▶ Document
........
What Not to Wear: The anthropologists' analysis

I read an intriguing paper, "From Rags to Riches, The Policing of Fashion and Identity" by Sherri Gibbings and Jessica Taylor, published in Vis à Vis: Explorations in Anthropology (Vol. 10, No, 1, 2010). Two anthropologists weigh in on the implications of makeover TV shows, specifically the now-defunct "What Not to Wear".

First, the true confession: I enjoyed WNTW. Even though we have no TV, I'd watch it at the gym or look for YouTube segments. 


Diana's reveal outfit
The hosts' denigration of the makeover subject's "before" taste and ecstatic response to her reformation was stagecraft, and though the women looked oddly genericized at the reveal party, WNTW dished up good gooey pop culture.

Gibbings and Taylor view that the show is really about the Foucaultian concept of governmentality, defined as "a deliberate activity that shapes our conduct by working through our desires, aspirations, interests and beliefs...".

In layman's terms, Stacey and Clinton 'splain it all to you, so you are not a clueless deviant dresser.

Stacy and Clinton also convinced the woman (nominated for the project by appalled family or colleagues) that conforming to a middle-class standard of dress would result in career, romantic and spiritual elevation. If you dress right, your world will twinkle with potential and pleasure.

The authors write:"The goal of the show is thus to inform the participants and viewers about the rules of judgment, but it also teaches them the effects: the pleasure they experience when they dress right. It illustrates the pleasant new forms of recognition that come with the improved style of dress."  

They also say: "In WNTW, market rationality moves into the sphere of self-transformation when WNTW strives to make individuals efficient and competitive in the heterosexual market of relationships and the cut-throat job market though wearing the 'right' clothes. The solution to women's problems (identified as those of self-esteem) becomes the idea that women need to take responsibility for their lives through dressing."     

With that last line, my feminist heart sank. In WNTW's mirrored dressing room, had I been persuaded that womens' self-esteem dangles from a hang tag? 

"I feel so great in this!" is proffered as a prime reason for buying by many bloggers, including me. But we are influenced to buy that impression of 'greatness'.
........
▶ Record excerpts

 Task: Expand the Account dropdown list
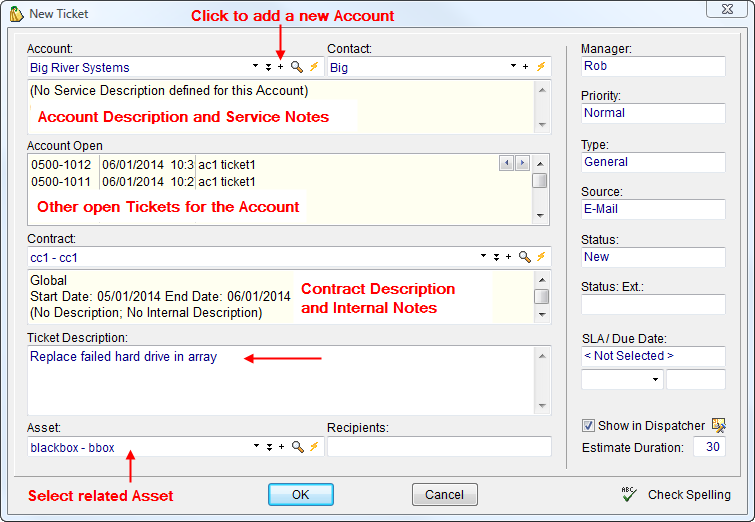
........
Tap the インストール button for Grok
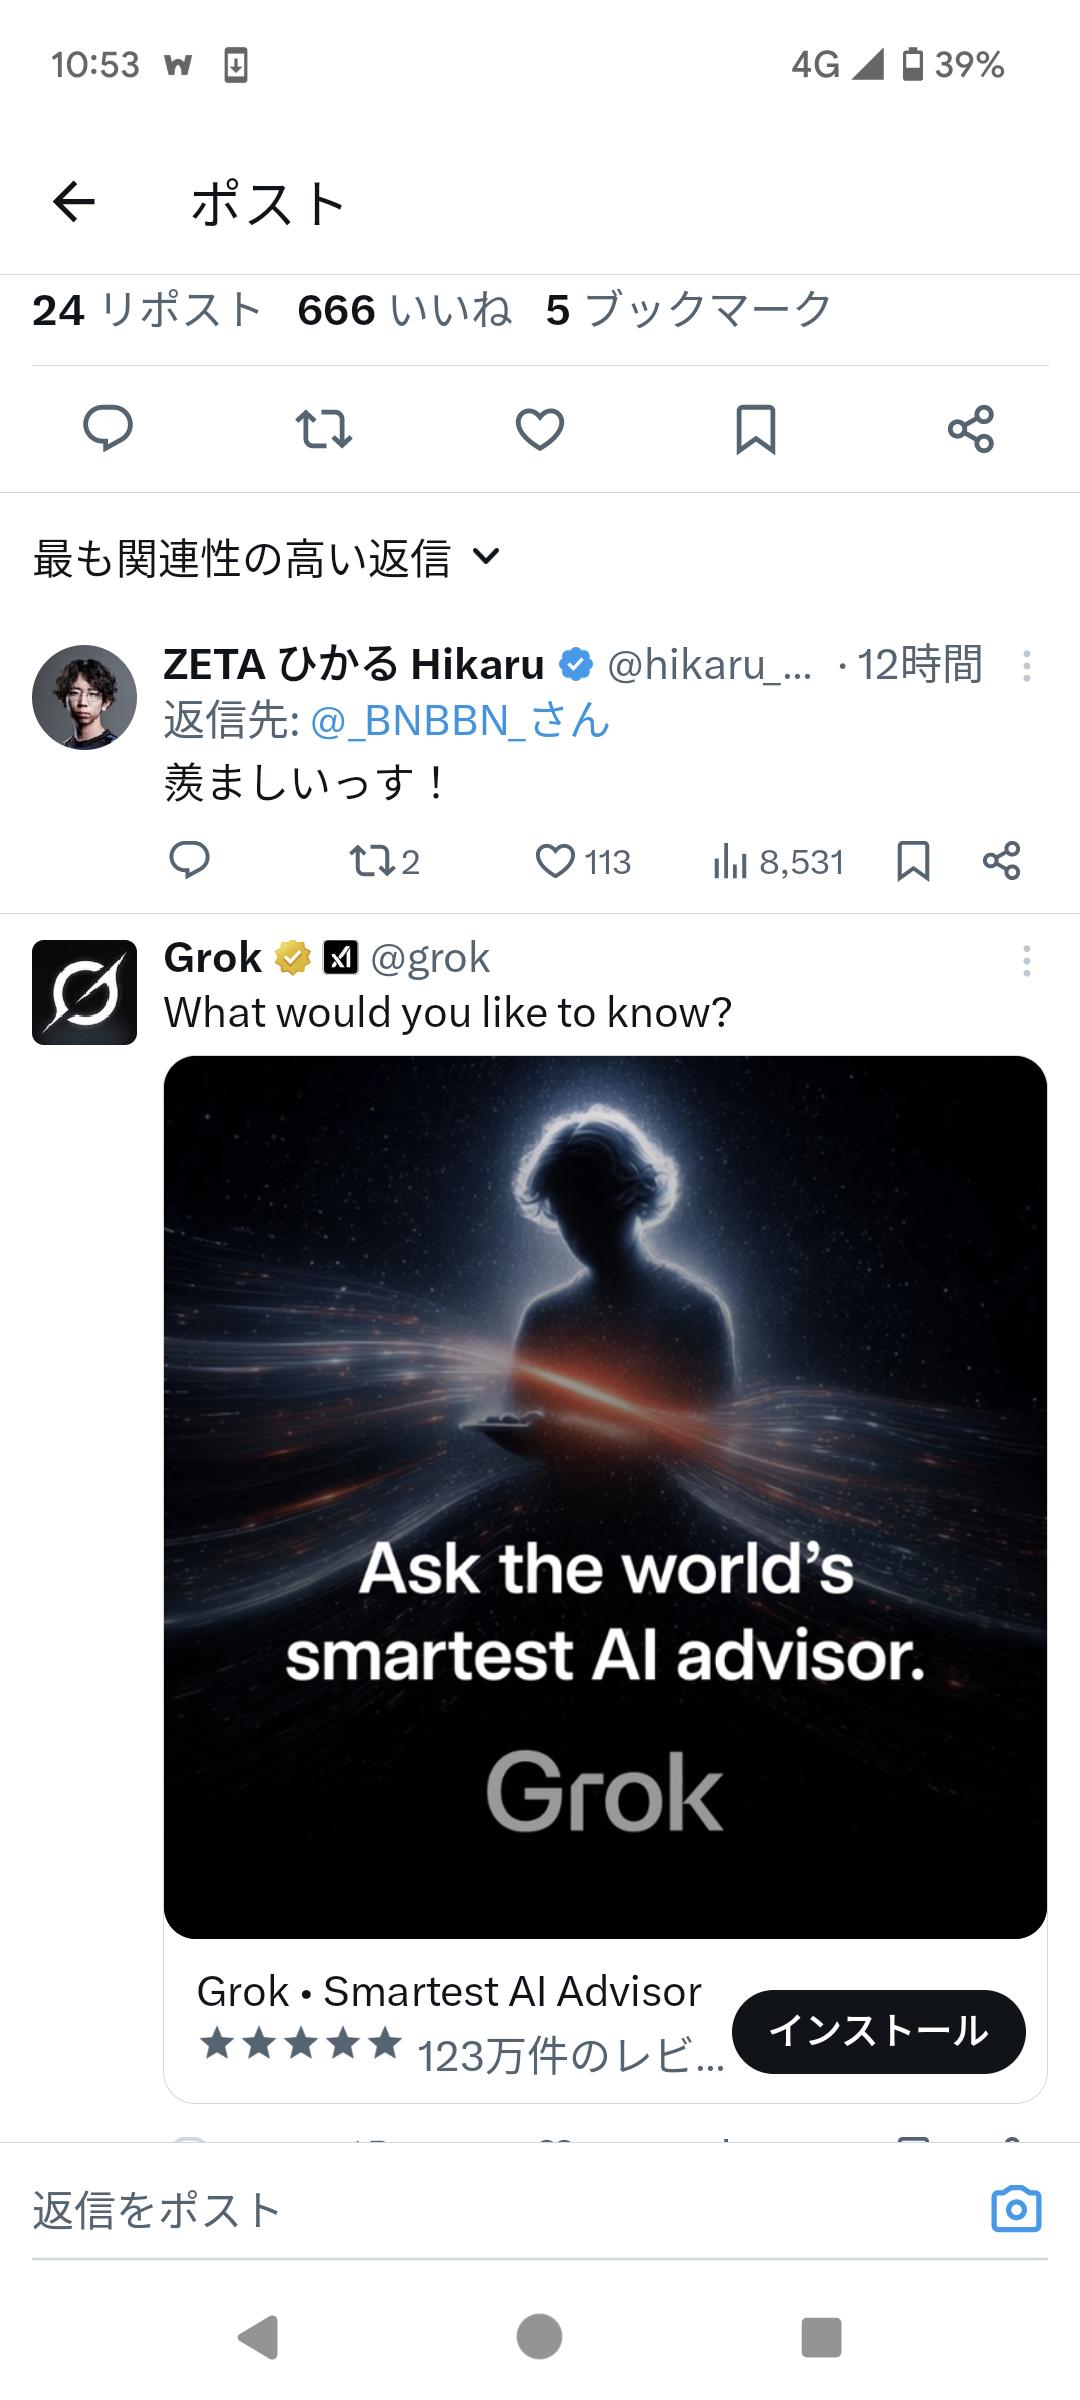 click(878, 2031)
........
▶ Written instruction 1
Answer these about the What Not to Wear post:
(a) In what journal was the paper by Gibbings and Taylor published?
(b) Who nominated the women for the makeover, according to the post?
(c) Which concept do the authors say the show is really about?
▶ Written instruction 2
Reproduce a passage of the What Not to Wear post word for word, starting at the words "First, the true" and ending after "clueless deviant dresser.".
Use only the post about What Not to Wear, not the entries.

▶ Task result 1
(a) Vis à Vis: Explorations in Anthropology
(b) Appalled family or colleagues
(c) The Foucaultian concept of governmentality

▶ Task result 2
First, the true confession: I enjoyed WNTW. Even though we have no TV, I'd watch it at the gym or look for YouTube segments. 


Diana's reveal outfit
The hosts' denigration of the makeover subject's "before" taste and ecstatic response to her reformation was stagecraft, and though the women looked oddly genericized at the reveal party, WNTW dished up good gooey pop culture.

Gibbings and Taylor view that the show is really about the Foucaultian concept of governmentality, defined as "a deliberate activity that shapes our conduct by working through our desires, aspirations, interests and beliefs...".

In layman's terms, Stacey and Clinton 'splain it all to you, so you are not a clueless deviant dresser.